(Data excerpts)
● ● ● ●

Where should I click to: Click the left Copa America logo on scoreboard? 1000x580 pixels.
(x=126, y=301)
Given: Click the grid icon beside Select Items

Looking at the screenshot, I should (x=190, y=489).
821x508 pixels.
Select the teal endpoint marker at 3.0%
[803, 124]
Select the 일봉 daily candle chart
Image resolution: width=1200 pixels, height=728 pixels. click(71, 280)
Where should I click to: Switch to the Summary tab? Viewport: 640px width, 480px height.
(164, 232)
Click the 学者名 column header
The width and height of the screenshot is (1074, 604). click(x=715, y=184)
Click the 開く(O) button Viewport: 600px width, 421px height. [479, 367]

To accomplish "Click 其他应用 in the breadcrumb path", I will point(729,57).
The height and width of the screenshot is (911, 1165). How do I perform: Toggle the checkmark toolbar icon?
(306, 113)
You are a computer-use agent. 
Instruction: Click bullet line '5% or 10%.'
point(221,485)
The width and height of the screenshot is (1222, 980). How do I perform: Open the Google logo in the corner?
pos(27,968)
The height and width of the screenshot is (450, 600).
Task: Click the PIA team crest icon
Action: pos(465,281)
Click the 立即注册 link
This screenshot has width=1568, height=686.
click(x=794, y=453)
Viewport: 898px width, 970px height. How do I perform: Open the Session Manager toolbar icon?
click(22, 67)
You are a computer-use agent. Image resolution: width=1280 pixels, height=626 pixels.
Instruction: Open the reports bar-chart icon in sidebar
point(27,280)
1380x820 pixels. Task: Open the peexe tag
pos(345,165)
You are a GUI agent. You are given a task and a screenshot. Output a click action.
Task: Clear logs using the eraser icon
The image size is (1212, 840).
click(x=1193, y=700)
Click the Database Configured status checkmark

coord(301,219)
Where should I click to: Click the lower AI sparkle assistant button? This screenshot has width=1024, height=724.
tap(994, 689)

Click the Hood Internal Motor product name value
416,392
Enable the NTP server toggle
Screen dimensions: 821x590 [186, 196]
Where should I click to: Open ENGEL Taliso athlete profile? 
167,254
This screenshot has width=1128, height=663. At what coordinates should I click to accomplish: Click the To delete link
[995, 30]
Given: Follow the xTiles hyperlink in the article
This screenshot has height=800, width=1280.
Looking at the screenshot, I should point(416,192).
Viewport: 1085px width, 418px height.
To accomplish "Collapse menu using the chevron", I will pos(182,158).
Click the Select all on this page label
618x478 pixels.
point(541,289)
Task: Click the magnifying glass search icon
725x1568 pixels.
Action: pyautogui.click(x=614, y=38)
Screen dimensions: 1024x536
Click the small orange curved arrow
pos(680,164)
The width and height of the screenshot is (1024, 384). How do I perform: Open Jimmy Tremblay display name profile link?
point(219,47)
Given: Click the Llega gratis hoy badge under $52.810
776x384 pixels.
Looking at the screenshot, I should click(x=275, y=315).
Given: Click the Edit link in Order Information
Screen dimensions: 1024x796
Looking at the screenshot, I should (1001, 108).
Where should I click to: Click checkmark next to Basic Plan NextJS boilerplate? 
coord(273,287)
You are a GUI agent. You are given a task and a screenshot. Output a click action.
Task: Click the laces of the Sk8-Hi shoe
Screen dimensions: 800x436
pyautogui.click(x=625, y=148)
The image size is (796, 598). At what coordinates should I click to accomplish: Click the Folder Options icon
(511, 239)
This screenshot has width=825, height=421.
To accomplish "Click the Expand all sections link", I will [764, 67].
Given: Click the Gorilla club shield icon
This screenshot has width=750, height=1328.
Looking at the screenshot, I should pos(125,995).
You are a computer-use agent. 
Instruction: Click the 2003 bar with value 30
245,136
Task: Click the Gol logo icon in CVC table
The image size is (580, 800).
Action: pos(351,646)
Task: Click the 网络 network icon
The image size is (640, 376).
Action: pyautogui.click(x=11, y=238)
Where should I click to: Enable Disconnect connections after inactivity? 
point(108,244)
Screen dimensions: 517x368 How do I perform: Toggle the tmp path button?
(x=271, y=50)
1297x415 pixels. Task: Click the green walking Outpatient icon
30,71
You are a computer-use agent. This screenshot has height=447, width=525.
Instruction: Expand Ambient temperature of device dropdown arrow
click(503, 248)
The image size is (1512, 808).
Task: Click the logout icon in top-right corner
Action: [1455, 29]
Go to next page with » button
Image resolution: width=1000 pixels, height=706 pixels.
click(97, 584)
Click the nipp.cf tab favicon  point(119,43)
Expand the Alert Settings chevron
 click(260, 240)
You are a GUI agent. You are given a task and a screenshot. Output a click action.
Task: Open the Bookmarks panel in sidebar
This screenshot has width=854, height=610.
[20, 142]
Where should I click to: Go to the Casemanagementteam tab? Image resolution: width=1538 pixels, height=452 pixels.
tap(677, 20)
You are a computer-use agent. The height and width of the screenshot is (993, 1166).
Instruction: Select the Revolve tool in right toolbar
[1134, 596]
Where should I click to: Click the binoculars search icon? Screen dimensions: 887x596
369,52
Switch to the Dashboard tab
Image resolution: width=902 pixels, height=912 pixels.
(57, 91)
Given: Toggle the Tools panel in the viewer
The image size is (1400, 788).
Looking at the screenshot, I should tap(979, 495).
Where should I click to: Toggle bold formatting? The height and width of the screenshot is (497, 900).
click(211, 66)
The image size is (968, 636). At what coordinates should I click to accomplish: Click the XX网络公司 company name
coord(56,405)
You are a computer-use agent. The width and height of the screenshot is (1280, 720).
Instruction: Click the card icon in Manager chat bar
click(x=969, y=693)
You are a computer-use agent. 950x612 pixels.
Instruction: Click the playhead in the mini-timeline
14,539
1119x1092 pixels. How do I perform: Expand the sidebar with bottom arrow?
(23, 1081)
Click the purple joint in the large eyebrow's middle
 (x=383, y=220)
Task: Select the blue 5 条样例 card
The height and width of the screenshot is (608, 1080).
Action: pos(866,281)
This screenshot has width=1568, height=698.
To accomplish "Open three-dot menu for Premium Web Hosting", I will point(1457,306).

● ● ● ●

Task>
From the records above, repeat exactly the lines from the one with "The image size is (640, 376)." through the one with "Click the nipp.cf", both included.

Exercise result>
The image size is (640, 376).
Action: pyautogui.click(x=11, y=238)
Where should I click to: Enable Disconnect connections after inactivity? 
point(108,244)
Screen dimensions: 517x368 How do I perform: Toggle the tmp path button?
(x=271, y=50)
1297x415 pixels. Task: Click the green walking Outpatient icon
30,71
You are a computer-use agent. This screenshot has height=447, width=525.
Instruction: Expand Ambient temperature of device dropdown arrow
click(503, 248)
The image size is (1512, 808).
Task: Click the logout icon in top-right corner
Action: [1455, 29]
Go to next page with » button
Image resolution: width=1000 pixels, height=706 pixels.
click(97, 584)
Click the nipp.cf tab favicon  point(119,43)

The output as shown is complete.